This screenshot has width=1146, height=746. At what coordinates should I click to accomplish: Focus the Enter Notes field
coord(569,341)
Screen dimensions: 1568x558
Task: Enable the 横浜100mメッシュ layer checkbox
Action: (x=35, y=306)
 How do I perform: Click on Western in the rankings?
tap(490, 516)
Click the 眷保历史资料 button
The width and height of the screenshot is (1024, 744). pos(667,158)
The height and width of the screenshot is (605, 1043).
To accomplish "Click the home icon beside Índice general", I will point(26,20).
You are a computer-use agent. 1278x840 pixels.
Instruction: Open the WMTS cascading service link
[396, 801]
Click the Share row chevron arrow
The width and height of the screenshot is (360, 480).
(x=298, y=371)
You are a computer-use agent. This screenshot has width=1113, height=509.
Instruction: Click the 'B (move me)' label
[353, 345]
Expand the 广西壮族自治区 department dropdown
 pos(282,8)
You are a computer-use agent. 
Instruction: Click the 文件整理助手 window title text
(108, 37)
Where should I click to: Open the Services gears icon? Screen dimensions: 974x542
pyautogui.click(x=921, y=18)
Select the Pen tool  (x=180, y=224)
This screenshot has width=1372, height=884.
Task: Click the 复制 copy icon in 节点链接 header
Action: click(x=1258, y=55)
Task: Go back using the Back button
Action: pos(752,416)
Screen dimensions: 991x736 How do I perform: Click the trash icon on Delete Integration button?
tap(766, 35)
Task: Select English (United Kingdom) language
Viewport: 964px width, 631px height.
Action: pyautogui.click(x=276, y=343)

---*---

[Task directions]
If a line of the data above contains "computer", copy it out.

[Exercise solution]
You are a computer-use agent. 1278x840 pixels.
You are a computer-use agent. This screenshot has width=1113, height=509.
You are a computer-use agent. 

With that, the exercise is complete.